Andersom geldt dat wanneer het grote wiel het aandrijfwiel is, dat ik 1 volledige ronde ronddraai dat het kleinste ondertussen 3 omwentelingen maakte. Draairichting Overbrengingen waarbij de wielen direct tegen elkaar aanzitten, zoals bij tandwielen, noem je directe overbrengingen. Overbrengingen met een riem of ketting noem je indirecte overbrengingen. Directe overbrenging Als je bij een overbrenging iets wilt laten draaien, gebruik je vaak riemen, kettingen en tandwielen. Een overbrenging met een riem of ketting kan je gebruiken als je de draairichting niet wenst te veranderen. Bijvoorbeeld bij het fietsen, indien de tandwielen in direct contact zouden staan moest je achteruit trappen om vooruit te fietsen. Een overbrengingsverhouding geeft aan hoe vaak het volgwiel ronddraait, als het aandrijfwiel dat één keer doet. Indirecte overbrenging/kettingoverbrenging

Kroontandwiel: om een horizontale beweging naar een verticale beweging over te brengen of omgekeerd. Een tandwiel waarvan de kammen of tanden niet langs de buitenzijde staan, maar als een kroon aan één kant van het wiel zijn aangebracht, dus evenwijdig aan de as. Deze opstelling maakt het mogelijk om een draaiing onder een hoek van 90 over te brengen. Hefbomen Draaipunt, krachtpunt, lastpunt Met een hefboom breng je krachten over. Daar waar jij de kracht uitoefent zit het krachtpunt. Het draaipunt is het punt waar de kracht vergroot of verkleind wordt. Het lastpunt zit daar waar de hefboom de kracht uitoefent. Neem bijvoorbeeld een kruiwagen. Het krachtpunt zit waar jij hem optilt, bij de handvaten. Het draaipunt zit in de as van het wiel. Het lastpunt zit onder de bak van de kruiwagen, daar waar de last op de hefboom steunt. Last Kracht Draaipunt

Krachtverplaatsing Dit is de gouden regel bij hefbomen. Daar waar de hefboom de grote kracht uitoefent is de verplaatsing klein. Daar waar jij de kleine kracht uitoefent is de verplaatsing groot. Katrollen Katrol Een katrol is een schijf die kan ronddraaien rond een as en waar een touw over is gespannen. Jij trekt aan het eind van het touw. De trekrichting van het touw wordt veranderd. Om de kracht, die uitgeoefend moet worden, te verdelen worden vaak meerdere katrollen samen gebruikt. Men spreekt dan van een takel. (zie tekening)
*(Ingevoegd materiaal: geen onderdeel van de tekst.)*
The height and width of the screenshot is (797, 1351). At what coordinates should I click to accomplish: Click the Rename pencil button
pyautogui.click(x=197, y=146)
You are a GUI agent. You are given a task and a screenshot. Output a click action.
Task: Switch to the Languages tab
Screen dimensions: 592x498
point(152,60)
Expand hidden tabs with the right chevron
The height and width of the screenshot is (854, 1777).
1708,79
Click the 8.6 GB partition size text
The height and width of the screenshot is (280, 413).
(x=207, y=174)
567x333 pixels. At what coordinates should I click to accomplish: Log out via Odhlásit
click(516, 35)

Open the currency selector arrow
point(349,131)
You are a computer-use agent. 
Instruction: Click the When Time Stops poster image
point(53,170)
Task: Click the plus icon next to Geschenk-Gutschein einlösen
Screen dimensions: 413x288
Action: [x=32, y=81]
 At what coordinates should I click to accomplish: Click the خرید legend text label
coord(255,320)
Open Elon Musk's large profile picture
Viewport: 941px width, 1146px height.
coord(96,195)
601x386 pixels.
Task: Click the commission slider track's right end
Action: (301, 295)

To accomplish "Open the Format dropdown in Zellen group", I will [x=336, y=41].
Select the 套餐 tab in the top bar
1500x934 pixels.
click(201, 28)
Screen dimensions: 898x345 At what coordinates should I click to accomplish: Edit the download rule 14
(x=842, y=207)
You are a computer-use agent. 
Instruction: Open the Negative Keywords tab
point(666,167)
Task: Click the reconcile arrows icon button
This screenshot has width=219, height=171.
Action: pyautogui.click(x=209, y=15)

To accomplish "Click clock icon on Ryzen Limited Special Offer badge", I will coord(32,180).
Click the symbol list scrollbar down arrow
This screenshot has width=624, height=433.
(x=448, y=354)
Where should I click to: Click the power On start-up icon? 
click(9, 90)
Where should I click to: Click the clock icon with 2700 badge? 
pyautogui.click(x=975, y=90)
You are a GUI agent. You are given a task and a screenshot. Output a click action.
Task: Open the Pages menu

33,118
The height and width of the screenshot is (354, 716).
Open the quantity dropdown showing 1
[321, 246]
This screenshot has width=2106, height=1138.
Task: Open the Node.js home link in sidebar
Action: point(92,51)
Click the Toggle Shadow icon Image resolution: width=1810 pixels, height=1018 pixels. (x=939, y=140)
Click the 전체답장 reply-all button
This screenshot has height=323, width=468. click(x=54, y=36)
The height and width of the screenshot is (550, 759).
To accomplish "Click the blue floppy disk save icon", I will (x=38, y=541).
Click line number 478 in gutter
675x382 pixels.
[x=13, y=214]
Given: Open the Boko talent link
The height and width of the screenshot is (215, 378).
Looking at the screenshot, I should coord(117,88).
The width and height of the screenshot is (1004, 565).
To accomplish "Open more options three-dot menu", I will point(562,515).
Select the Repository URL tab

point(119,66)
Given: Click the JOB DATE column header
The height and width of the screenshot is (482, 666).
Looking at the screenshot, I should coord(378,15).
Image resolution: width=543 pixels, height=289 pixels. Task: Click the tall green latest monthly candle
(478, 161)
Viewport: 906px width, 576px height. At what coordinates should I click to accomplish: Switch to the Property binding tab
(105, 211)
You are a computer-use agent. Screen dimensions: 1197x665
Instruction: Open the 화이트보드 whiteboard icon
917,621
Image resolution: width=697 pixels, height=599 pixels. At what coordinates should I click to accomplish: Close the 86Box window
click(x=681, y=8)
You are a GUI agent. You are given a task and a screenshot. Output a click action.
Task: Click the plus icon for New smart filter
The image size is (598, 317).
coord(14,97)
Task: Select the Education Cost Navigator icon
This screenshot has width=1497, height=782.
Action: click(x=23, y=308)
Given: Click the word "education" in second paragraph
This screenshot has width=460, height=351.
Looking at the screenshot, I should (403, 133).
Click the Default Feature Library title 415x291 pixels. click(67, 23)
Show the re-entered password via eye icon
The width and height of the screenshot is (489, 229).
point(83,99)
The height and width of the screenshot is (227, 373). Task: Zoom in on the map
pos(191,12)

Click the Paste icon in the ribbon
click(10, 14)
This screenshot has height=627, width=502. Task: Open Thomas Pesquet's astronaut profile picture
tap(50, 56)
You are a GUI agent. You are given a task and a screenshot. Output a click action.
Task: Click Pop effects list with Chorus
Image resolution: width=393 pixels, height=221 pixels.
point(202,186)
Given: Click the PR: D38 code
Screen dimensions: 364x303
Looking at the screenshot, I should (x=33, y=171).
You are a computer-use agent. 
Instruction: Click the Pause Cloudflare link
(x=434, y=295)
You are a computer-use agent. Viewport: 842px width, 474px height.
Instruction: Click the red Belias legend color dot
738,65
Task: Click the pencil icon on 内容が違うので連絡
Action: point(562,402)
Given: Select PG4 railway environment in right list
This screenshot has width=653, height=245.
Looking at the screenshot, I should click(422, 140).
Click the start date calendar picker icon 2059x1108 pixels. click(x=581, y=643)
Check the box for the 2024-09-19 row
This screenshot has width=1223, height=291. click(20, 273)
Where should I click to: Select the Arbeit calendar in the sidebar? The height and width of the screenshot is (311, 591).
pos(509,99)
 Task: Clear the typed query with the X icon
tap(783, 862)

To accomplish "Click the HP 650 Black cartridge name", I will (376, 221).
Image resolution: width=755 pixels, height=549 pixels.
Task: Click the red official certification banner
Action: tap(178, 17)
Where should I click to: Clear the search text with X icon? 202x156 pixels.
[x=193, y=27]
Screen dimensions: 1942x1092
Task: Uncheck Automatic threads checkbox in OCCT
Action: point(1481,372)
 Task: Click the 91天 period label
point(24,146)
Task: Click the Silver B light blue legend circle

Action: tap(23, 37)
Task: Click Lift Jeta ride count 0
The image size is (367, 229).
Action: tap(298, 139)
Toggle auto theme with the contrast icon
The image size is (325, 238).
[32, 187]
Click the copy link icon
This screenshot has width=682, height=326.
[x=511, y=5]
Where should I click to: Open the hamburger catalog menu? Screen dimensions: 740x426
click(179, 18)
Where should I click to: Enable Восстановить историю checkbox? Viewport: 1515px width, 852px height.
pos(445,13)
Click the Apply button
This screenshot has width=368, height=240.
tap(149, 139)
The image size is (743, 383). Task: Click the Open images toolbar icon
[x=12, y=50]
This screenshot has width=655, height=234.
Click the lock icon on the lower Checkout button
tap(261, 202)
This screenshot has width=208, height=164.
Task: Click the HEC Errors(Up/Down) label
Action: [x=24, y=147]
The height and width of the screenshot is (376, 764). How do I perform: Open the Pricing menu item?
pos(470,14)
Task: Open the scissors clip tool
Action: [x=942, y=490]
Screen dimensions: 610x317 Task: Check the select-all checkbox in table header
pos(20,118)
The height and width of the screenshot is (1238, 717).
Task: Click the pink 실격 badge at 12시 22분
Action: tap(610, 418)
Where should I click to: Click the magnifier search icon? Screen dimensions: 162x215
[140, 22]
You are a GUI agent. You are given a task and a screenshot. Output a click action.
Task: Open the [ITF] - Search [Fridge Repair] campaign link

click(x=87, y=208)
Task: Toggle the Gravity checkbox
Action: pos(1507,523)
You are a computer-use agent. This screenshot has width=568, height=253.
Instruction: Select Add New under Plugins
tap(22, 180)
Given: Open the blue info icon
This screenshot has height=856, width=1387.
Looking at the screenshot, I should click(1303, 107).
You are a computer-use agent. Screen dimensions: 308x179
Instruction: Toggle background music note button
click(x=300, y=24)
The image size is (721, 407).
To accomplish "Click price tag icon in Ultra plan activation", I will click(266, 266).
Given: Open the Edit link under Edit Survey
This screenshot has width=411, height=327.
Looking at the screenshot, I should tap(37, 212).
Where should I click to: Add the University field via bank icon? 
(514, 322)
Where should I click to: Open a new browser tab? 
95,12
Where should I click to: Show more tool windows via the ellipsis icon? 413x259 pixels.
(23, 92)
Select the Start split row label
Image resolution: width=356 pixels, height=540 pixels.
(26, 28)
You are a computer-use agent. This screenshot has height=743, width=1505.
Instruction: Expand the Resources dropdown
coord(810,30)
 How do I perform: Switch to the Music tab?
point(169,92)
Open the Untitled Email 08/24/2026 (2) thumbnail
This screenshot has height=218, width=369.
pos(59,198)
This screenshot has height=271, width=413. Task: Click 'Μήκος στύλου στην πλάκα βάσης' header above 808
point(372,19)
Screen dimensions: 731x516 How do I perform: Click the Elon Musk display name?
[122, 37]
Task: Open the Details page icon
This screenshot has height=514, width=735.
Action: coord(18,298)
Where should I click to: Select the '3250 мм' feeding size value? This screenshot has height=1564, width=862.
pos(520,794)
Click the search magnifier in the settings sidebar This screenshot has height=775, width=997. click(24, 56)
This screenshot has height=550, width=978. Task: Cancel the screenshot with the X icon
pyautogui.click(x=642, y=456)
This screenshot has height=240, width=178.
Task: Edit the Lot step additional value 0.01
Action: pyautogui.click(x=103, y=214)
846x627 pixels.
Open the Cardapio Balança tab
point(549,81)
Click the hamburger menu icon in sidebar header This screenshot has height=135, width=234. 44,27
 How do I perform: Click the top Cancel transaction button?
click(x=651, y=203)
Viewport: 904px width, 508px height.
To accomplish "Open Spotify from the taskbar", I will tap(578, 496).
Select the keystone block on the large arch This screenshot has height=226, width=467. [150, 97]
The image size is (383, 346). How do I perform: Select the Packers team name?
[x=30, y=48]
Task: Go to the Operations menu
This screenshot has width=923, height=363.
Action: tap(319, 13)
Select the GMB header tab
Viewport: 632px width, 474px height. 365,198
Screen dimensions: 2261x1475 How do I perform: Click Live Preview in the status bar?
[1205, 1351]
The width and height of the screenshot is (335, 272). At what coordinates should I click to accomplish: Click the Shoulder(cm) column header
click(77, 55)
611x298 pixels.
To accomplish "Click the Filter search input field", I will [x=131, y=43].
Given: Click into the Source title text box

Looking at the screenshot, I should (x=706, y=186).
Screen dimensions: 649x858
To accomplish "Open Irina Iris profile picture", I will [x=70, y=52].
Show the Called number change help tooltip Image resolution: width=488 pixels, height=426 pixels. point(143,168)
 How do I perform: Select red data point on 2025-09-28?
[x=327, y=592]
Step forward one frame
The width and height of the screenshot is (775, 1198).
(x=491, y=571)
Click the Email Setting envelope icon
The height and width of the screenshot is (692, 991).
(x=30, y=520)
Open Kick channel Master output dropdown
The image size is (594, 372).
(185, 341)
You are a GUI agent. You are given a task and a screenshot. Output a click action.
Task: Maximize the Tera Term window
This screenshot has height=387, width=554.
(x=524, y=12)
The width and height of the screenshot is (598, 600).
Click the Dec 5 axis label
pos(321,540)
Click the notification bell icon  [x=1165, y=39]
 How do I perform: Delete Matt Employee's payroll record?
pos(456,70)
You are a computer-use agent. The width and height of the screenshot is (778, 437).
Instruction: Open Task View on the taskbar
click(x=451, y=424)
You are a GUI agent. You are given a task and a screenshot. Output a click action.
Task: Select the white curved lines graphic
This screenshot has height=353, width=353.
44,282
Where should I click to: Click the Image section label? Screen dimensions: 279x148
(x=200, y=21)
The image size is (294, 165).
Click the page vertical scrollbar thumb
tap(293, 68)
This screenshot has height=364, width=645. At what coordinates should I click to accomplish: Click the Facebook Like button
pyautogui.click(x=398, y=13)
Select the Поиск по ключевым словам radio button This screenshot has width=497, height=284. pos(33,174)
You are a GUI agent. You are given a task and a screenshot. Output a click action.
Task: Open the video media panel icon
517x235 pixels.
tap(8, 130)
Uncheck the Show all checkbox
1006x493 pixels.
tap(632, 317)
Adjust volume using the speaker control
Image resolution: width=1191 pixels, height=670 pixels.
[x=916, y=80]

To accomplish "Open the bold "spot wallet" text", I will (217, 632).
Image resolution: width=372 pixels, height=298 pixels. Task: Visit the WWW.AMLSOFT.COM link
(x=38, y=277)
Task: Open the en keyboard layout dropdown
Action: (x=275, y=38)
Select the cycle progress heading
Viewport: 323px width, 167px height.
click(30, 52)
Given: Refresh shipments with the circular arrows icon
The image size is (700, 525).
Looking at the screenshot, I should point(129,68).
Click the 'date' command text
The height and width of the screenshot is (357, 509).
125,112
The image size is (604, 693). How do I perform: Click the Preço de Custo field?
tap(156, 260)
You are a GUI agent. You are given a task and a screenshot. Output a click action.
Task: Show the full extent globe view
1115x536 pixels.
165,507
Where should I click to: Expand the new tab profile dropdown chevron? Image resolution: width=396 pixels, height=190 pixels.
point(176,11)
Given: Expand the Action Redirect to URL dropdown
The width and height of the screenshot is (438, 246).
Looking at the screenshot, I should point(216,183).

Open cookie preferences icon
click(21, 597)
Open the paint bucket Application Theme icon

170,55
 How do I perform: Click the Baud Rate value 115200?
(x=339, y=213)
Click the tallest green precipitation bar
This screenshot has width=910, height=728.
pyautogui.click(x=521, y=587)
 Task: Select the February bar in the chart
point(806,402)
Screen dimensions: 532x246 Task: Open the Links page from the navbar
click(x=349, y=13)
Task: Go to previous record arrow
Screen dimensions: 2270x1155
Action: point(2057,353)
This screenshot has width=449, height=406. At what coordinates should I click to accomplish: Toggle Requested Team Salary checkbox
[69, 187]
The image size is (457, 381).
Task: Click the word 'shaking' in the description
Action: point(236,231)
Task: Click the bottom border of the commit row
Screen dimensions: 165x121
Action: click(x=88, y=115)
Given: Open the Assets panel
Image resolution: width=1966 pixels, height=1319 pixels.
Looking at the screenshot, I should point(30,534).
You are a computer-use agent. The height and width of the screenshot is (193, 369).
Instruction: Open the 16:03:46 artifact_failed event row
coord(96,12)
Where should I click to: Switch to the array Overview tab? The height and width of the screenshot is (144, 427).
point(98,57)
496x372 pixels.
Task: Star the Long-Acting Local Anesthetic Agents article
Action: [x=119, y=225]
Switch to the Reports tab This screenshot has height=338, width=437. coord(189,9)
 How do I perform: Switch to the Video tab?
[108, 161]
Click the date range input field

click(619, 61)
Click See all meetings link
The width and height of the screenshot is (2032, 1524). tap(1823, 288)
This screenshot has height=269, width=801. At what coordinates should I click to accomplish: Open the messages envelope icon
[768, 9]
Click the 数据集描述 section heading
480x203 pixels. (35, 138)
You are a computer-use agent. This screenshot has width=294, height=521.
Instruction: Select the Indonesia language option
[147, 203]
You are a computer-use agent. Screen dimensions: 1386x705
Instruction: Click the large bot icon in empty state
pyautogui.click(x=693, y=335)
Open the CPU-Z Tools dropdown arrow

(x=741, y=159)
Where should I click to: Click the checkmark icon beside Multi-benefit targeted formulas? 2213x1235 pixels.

Hydraulica en pneumatica Hydraulisch (vloeistof) en pneumatisch (lucht) Vaak vinden we pneumatica terug in onze bureaustoel. In een hydraulisch apparaat breng je krachten over via vloeistof. Een pneumatisch apparaat werkt met samengeperste lucht. Je kan dit nabouwen doormiddel van 2 spuiten op een plastic slag. Om een onderzoek te voeren werk je best met verschillende maten van spuiten. Wanneer je de slang met een vloeistof vult leg je de werking van een hydraulisch systeem uit, wanneer je de slang niet vult gaat het om een pneumatisch systeem.